PROVIDED ENTRIES:

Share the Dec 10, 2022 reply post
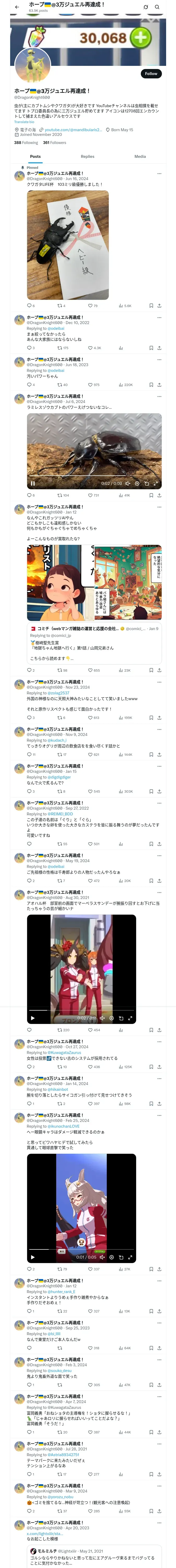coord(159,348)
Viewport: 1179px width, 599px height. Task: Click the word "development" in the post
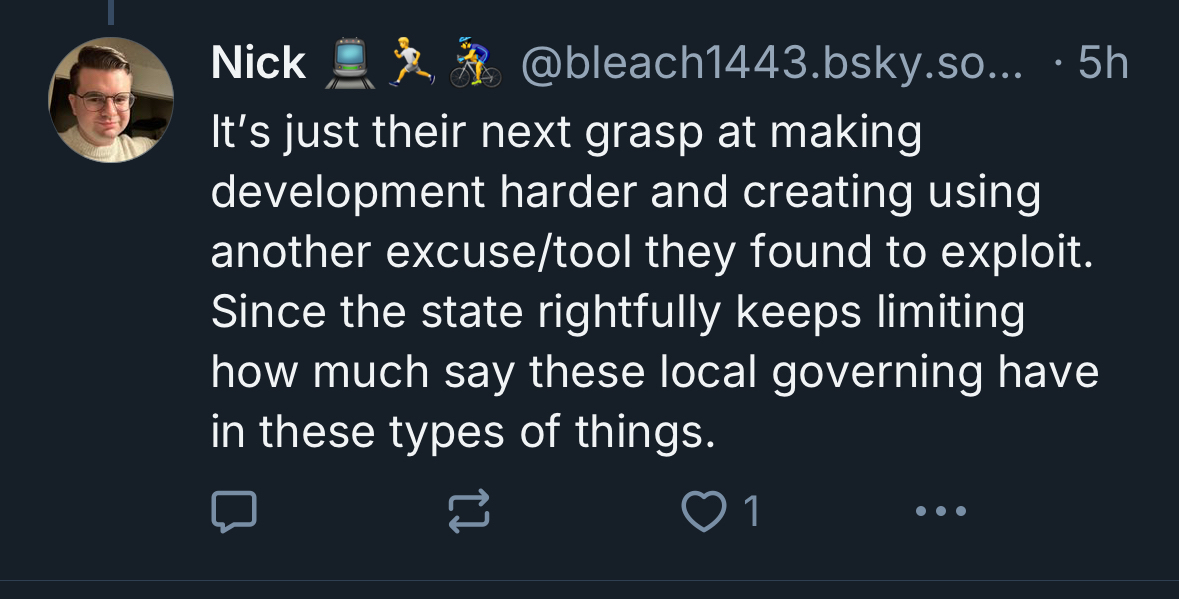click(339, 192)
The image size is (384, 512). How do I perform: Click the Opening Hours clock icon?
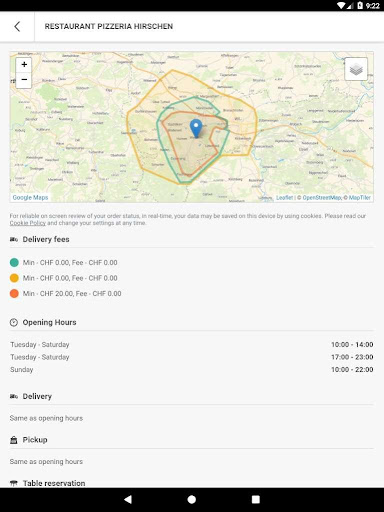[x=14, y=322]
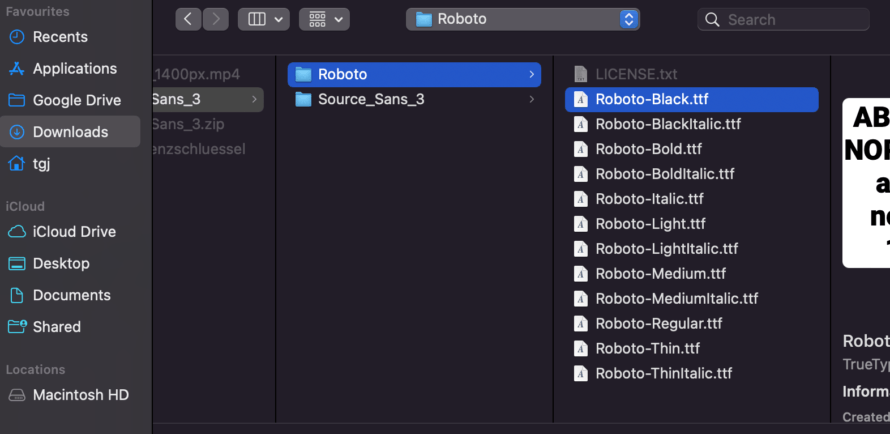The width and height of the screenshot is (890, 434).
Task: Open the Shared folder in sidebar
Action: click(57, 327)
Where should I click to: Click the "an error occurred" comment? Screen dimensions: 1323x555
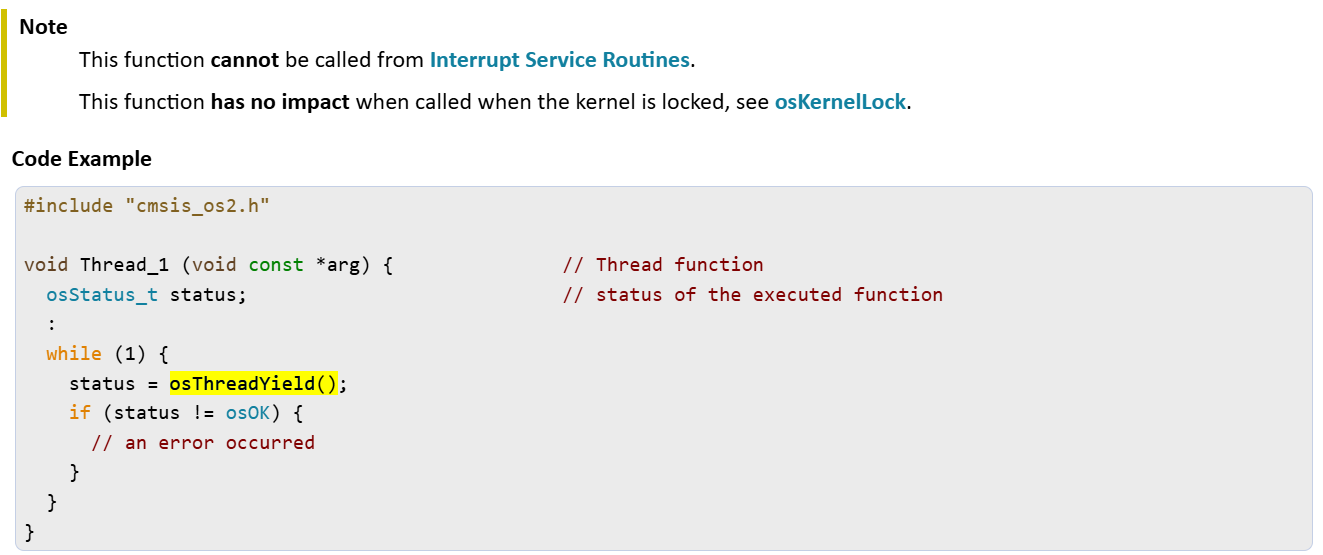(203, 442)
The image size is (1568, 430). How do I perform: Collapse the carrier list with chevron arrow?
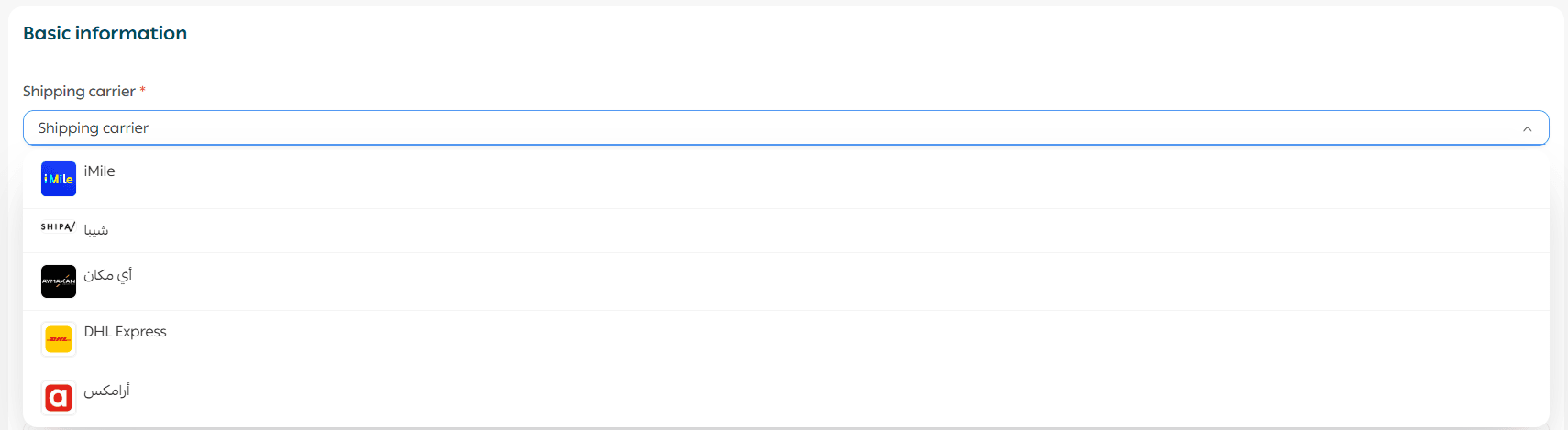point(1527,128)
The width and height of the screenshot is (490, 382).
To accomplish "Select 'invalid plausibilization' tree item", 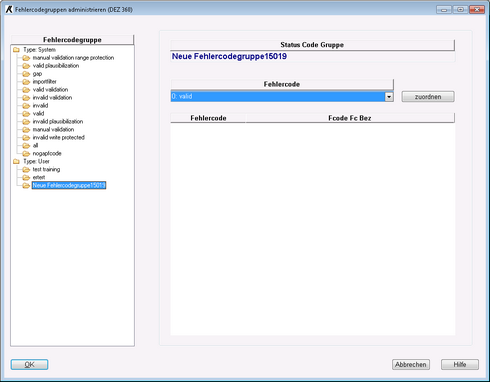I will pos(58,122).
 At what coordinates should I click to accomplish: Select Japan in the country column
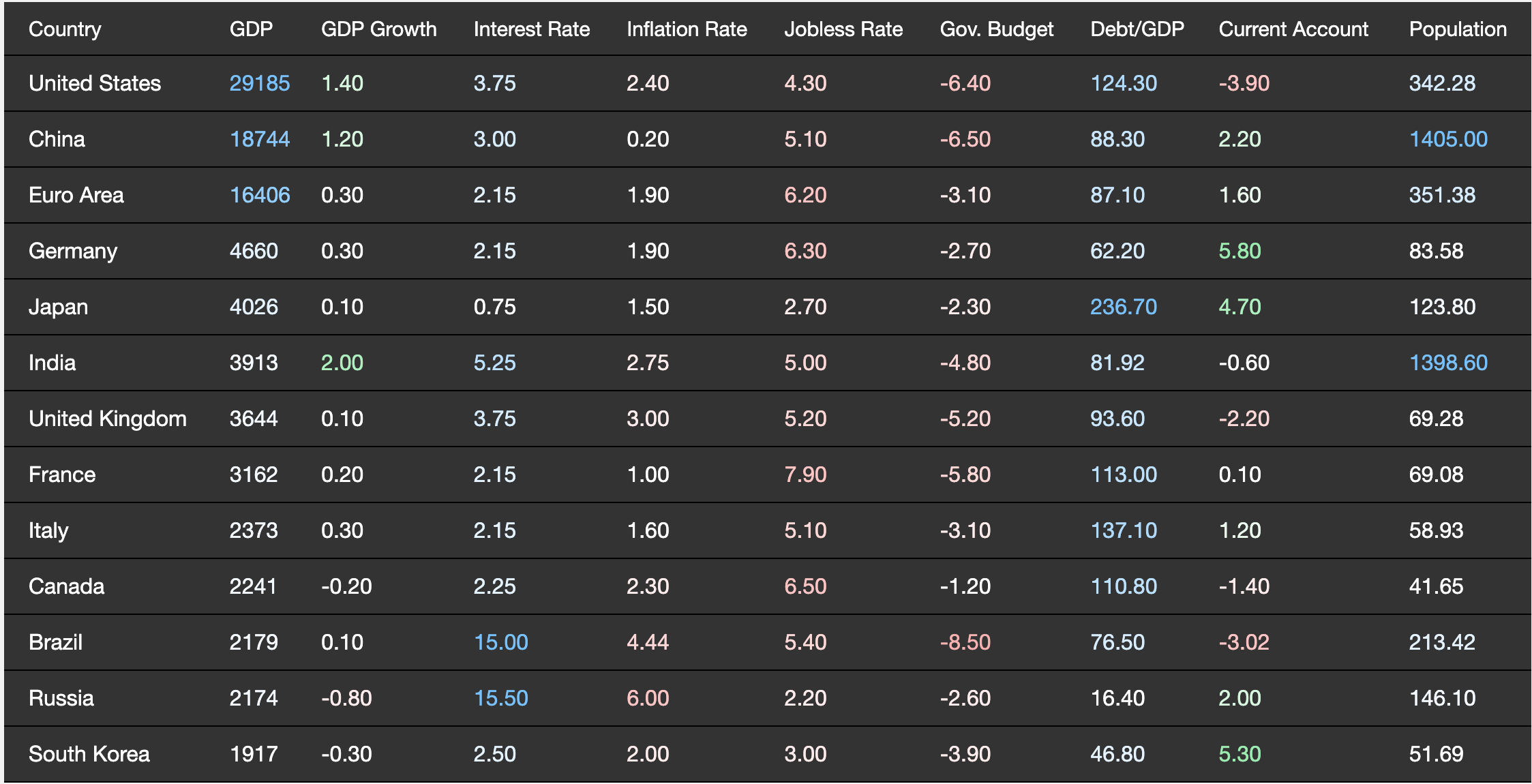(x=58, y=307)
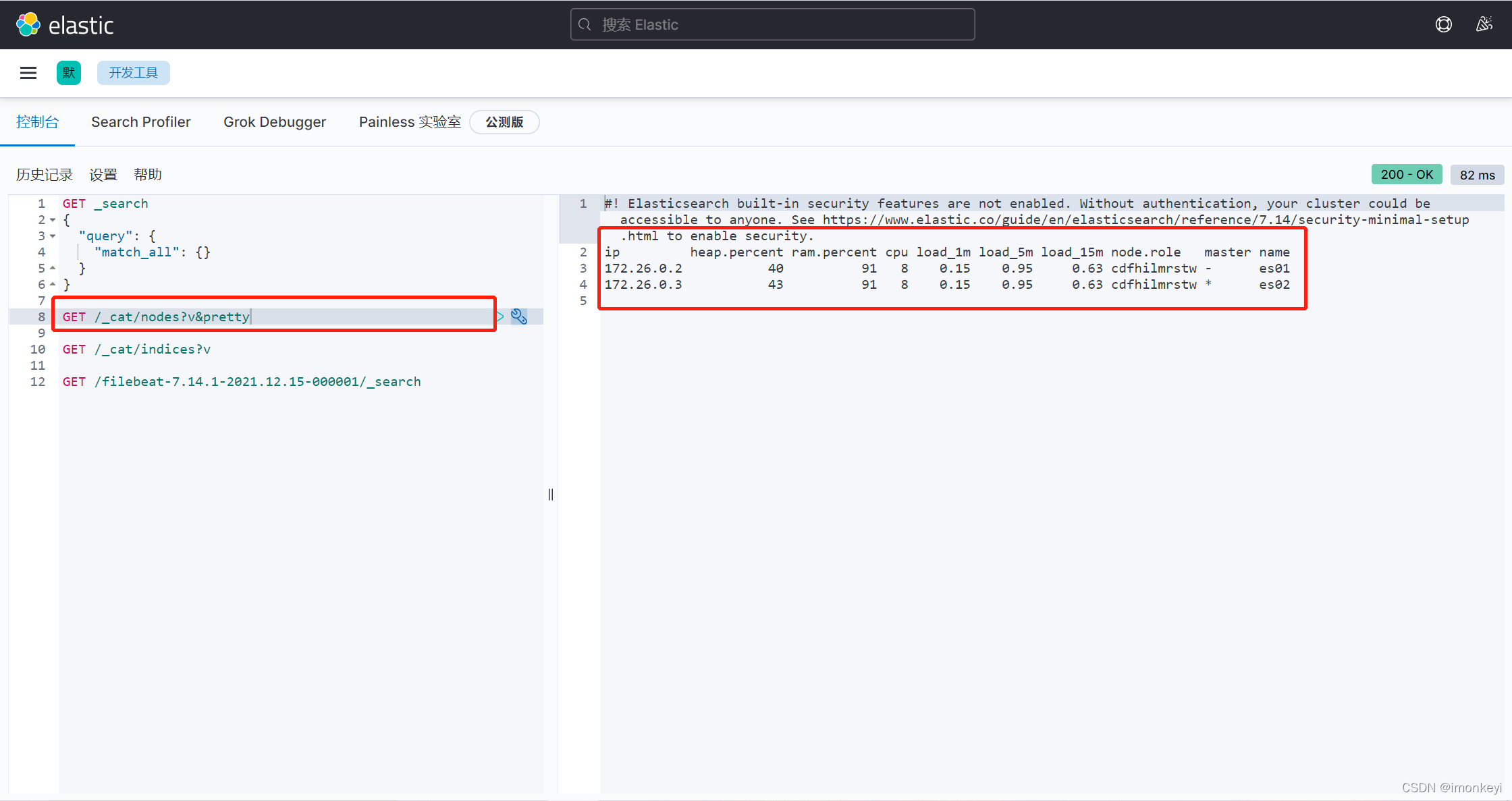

EXERCISE PROMPT: Copy the entries word for word, starting at the line that contains "At what coordinates" and ending at the end of the entries, and leave the pictures out of your answer.

EXPECTED ANSWER:
 At what coordinates should I click to accomplish: Select Japan in the country column
(x=58, y=307)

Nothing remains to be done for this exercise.